Die Protagonisten des Romans ist 35 Jahre alt, lebt in Oslo und ist seit acht Jahren mit ihrem Freund Philip zusammen. Sie hat für sich entschieden, keine Kinder zu bekommen und hat auch zu Beginn der Beziehung kein Geheimnis daraus gemacht. Als die beste Freundin Anniken schwanger ist und damit den gemeinsamen Vorsatz gebrochen hat, nicht Mutter werden zu wollen, verändert sich auch die Einstellung von Philip. Er fragt sich, wie die namenlose Ich-Erzählerin sich sicher sein kann, auch später keine Kinder zu wollen und wendet sich von ihr ab.
Die Hauptfigur hat nichts gegen Kinder, besucht weiterhin ihre besten Freunde, als die kleine Ella geboren ist, aber in ihr regen sich keine Muttergefühle und keine Sehnsucht danach, selbst etwas zu hinterlassen.

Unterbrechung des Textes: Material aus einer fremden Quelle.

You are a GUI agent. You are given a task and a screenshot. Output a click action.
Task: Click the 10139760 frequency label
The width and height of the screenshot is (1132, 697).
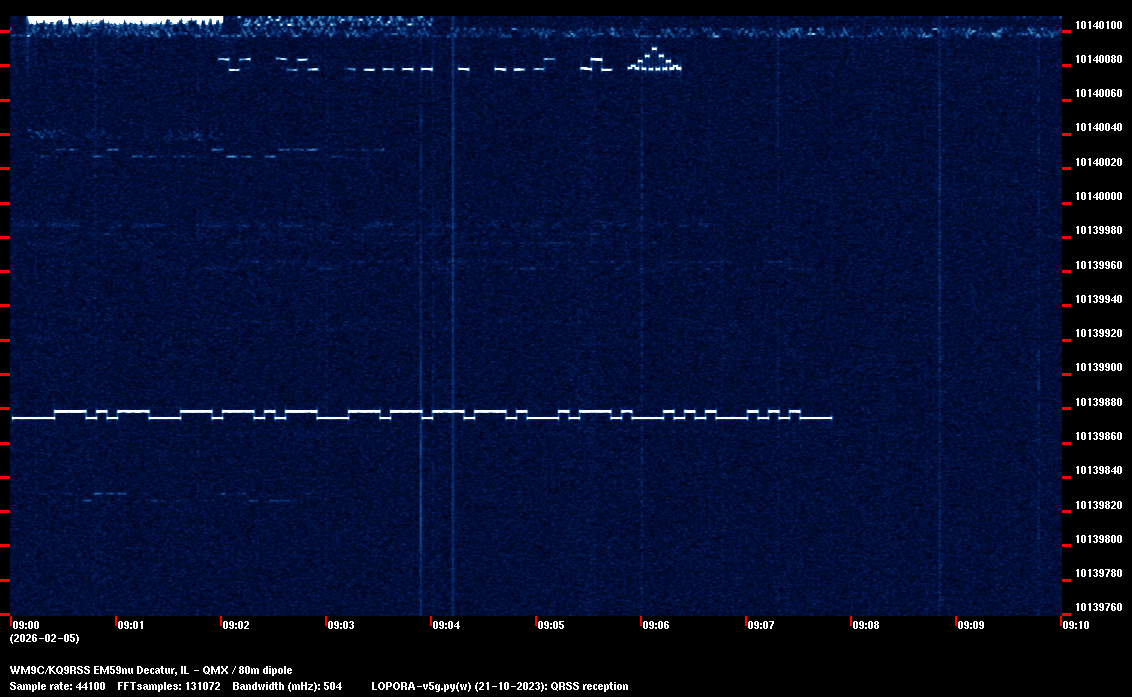tap(1097, 607)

In verschiedenen Situationen wird die Ich-Erzählerin mit ihrer Kinderlosigkeit konfrontiert und erntet in der Regel Verständnislosigkeit. Sie selbst ist jedoch jemand, die gerne mit sich allein ist, die sich stets Auszeiten von ihrem Freund genommen hat und für keinen anderen Menschen ihr Leben lang Verantwortung tragen möchte.
Interessant ist, dass nicht krampfhaft versucht wird, einen konkreten Grund für ihre Entscheidung für Kinderlosigkeit zu präsentieren. Hier spielt weder eine Karriere, noch ein aufwändiges Hobby oder die Meinung, dass die Welt zu kaputt für Nachwuchs ist, eine Rolle. Sie möchte einfach nicht. Punkt.

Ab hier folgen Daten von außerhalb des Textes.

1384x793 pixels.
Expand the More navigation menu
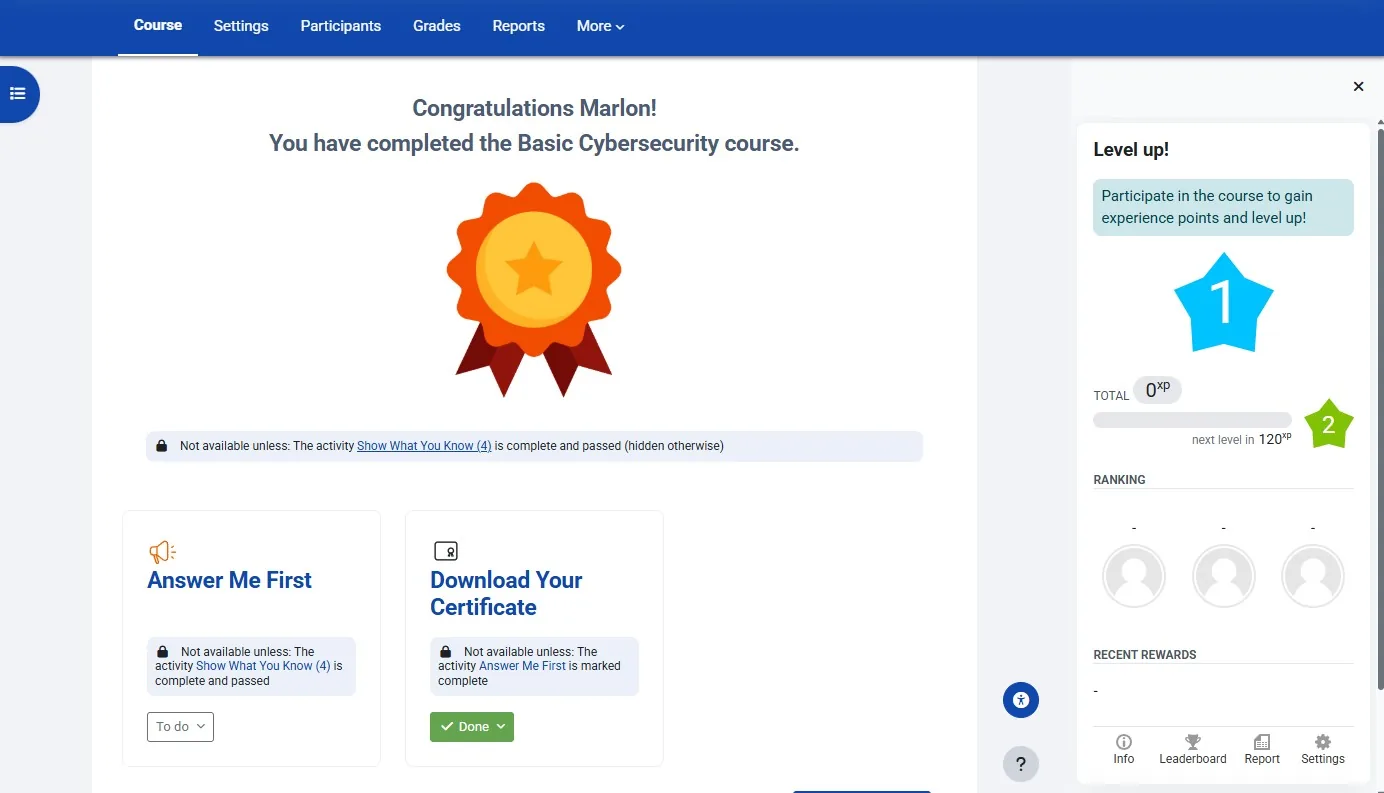point(599,26)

"Nie, nie, nie" ist ein Roman, der sich einem Tabu-Thema widmet, was durch die Namenlosigkeit der Protagonistin noch betont wird. So erhält man das Gefühl, dass sie anonym bleiben möchte, denn der Wunsch einer Frau, keine Kinder in die Welt zu setzen, wird gesellschaftlich nicht anerkannt.
Das Buch bleibt dabei völlig wertfrei. So werden glückliche junge Familien vorgestellt, aber auch junge Eltern mit Startschwierigkeiten. Kinder sind kein Horrorszenario, aber eine Familie ist auch keine Garantie für Glück, Zufriedenheit und sich nicht doch einsam zu fühlen.

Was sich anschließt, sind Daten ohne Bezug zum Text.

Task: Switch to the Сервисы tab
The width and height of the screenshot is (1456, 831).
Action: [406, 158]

Die Geschichte ist nüchtern und episodenartig geschildert, Gefühlsausbrüche der Protagonistin erhofft man vergebens. Sie bleibt in ihrer Entscheidung konsequent, verteidigt sie aber nicht leidenschaftlich.

Das Buch lässt sich in einem Rutsch lesen, denn die Kapitel sind kurz, der Umfang insgesamt kompakt. Das Thema Kinderlosigkeit ist sehr zentral und lässt keinen Raum für den Rest des Lebens der Protagonistin. Auf jeder Party, in jedem Café, bei jedem Treffen mit alten Freunden oder guten Bekannten steht in irgendeiner Form immer die Frage nach dem Kinderkriegen im Mittelpunkt, was mir in der Summe zu viel war. Gerade wenn man sich keine Kinder wünscht, hätten auch noch andere Interessen der Protagonistin in Erscheinung treten können. Auch fand ich es schade, dass sie sich überhaupt nicht mit ihrer gescheiterten Beziehung zu Philip auseinandersetzt oder ein Gespräch mit ihrer Großmutter sucht, die für die Mutterrolle nicht geschaffen war.

"Nie, nie, nie" ist ein Aufruf zu mehr Toleranz und eigentlich sollte es nicht verwundern, dass es Frauen ohne Kinderwunsch gibt, sondern dass es heutzutage noch nötig ist, so eine persönliche Entscheidung rechtfertigen zu müssen. Schließlich sind Menschen, Beziehungen und Familienkonstellationen so vielfältig und lange nicht mehr auf das klassische Modell Vater-Mutter-Kind beschränkt. Vielleicht kann das Buch insofern für mehr Verständnis für einen eher ungewöhnlichen Lebensentwurf sorgen.